As a millennial mom raising a kid who belongs to a generation of “Skip Ad” and streamed online content, immersing my daughter to the Filipino culture has become challenging. Apart from our local museum tours, one way to introduce her to anything Filipino is through this one day that we celebrate our culture in school.
What she wore
There are plenty of Philippine National Costumes to showcase Filipino culture. We have the Baro’t Saya, Ethnic Clothing, Kimona, Maria Clara Dress and the Terno gown or Filipiniana and so much more. Unfortunately, these national costumes are not easy to find especially the well-made ones. When I was a kid, I would scour wet markets to find a Kimona only to see a classmate wearing the same design and colour. Today, there are variations like the custom-madeModern Filipiniana style, but it comes with a hefty price.

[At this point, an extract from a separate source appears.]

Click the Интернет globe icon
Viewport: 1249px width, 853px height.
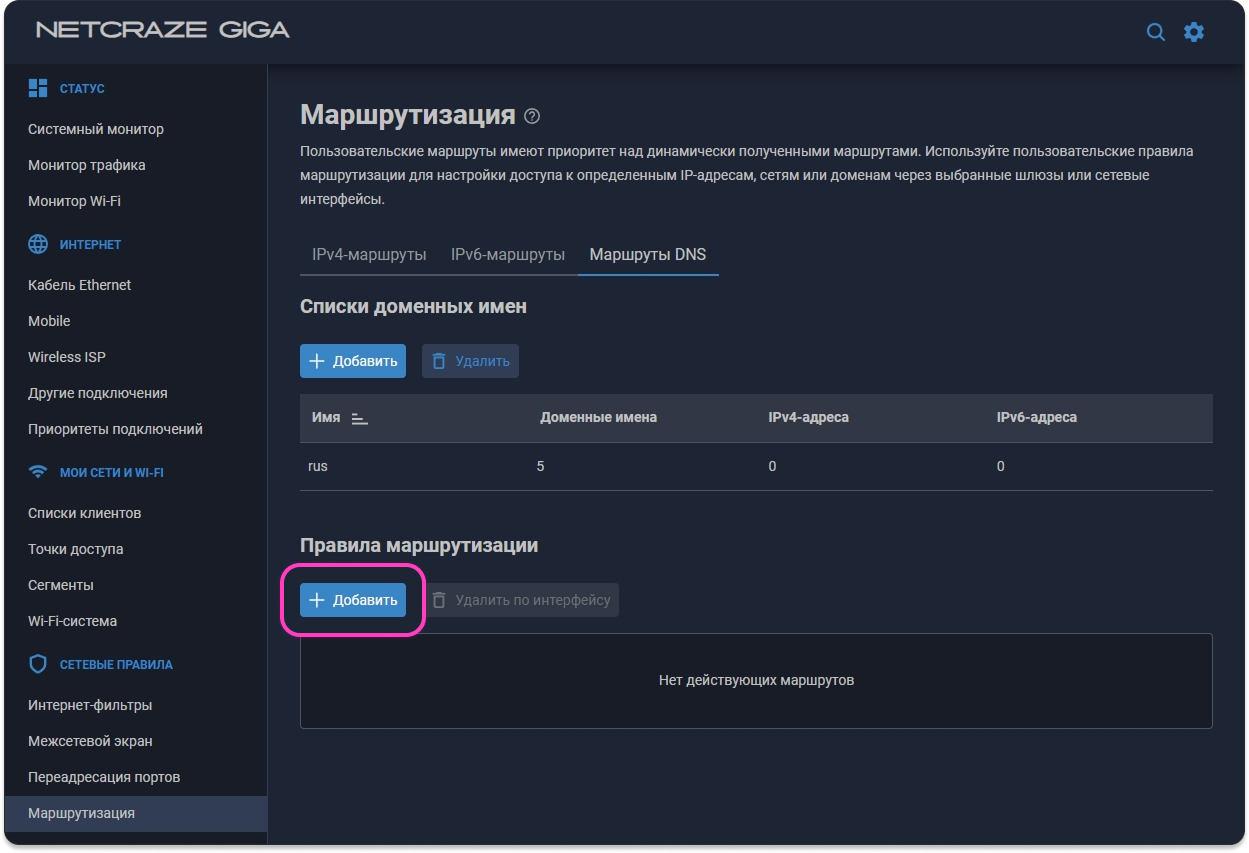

Last year my daughter wore the Igorot Ethnic Clothing because she was too small to fit in a Kimona or a Filipiniana dress. This year she was big enough to wear a red Filipiniana dress paired with a Bakya, a pair of sleepers made of wood. It was too cute, so I also got her the Abaca sleepers, which in total was about Php 730 at a local store in the mall.
Mini Salu-Salo at school
Everyone was wearing cute Philippine costumes. The girls wore different adorable styles while the boys look dashing in their Barong.
I’m not sure if these kids would remember their Salu-Salo at school. They had every Filipino dish you could think of from Pinoy-style Barbecue, Pancit Malabon, Puto, Rice, Pastillas and more. To make the celebration livelier, the teachers also prepared traditional Filipino games like the Pabitin. It’s a famous party game wherein toys, sweets and candies are tied on a Bamboo rack so children could pull them once hoisted from the ground.

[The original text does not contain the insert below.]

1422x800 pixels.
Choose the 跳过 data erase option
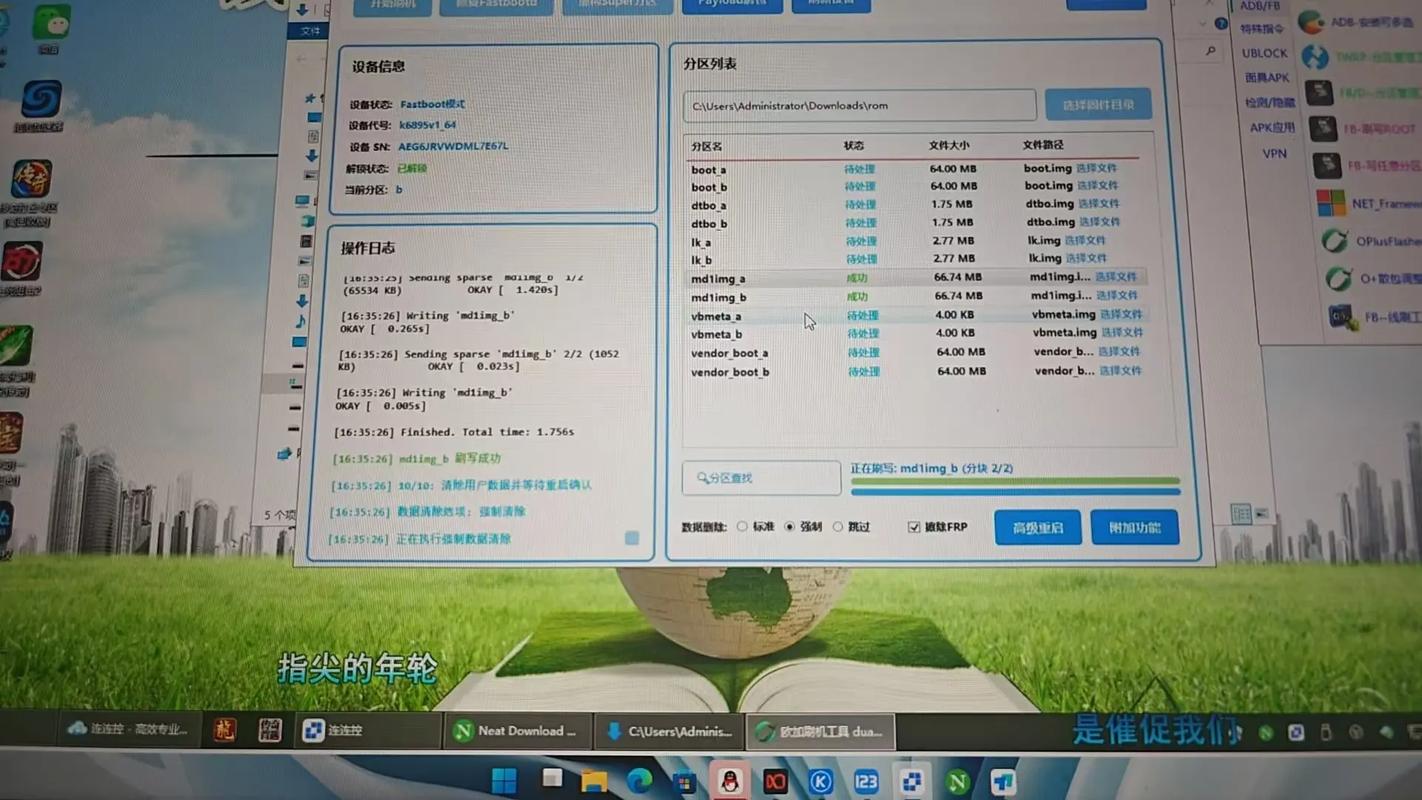click(838, 527)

What are the ways to foster a positive Filipino culture to kids
We had our photos taken on this photo backdrop from her school.
Celebrating the Philippine National Language with colourful Filipino costumes in school is only one way to teach our kids about our culture. With foreign content on local channels and online platforms, there are few options available for the kids. But, there are ways to familiarise them.
- A day trip to the Children’s Museum would be like a real-life treasure hunt for Filipino ornaments.
- Visiting local stores of handmade items are also a place to discover Filipino items like toys and games. It could be a fun way for a playtime alternative at home.
- Include Filipino storybooks in your kids library.